Tuesday, 24th July, 2018
An employer has many roles and responsibilities, but first and foremost is their duty to provide and maintain a safe and healthy workplace. This is a legal and moral duty and requires fundamental systems to identify risks, build the right environment and maintain a culture of safe practices and beliefs.
Building a health and safety management system from scratch can be a huge task and involves all levels of the organisation, but certainly as an employer you need to show the right example from the very top, and this involves focussing on implementing safe working practices, providing adequate resources and striving to continuously improve.
Building a health and safety management system
Every organisation is unique and has different people, operations and history, but the one thing that is common to all organisations when striving to build a health and safety management system is the need to listen to your employees and act on their concerns.

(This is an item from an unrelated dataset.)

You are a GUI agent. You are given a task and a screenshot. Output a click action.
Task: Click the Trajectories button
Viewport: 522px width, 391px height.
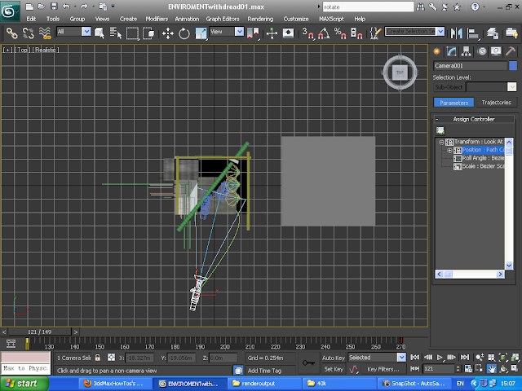pyautogui.click(x=496, y=103)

From the smallest organisation to the biggest, and from a low-risk business to a very hazardous operation, employees are working in the thick of it every day and are the best source of knowledge in terms of where risks exist and what practical solutions can be found.
In order to successfully put workplace safety measures in place you need to lead from the top and gain the respect and credibility of your employees. This can be done by:
Showing a top level commitment to safety: Write a safety policy and promote it. Build a management structure committed to safety and always promote health and safety as integral to the business. Enforce rules and procedures consistently and strongly. Never be dismissive of injuries or illness and commit to investigating their cause.
Involving employees in key decisions and processes: In any organisation health and safety is everyone’s responsibility, so delegate inspections and health and safety actions to all levels. Post visible progress charts and actions, listen to feedback, involve employees in review processes and hold employees accountable.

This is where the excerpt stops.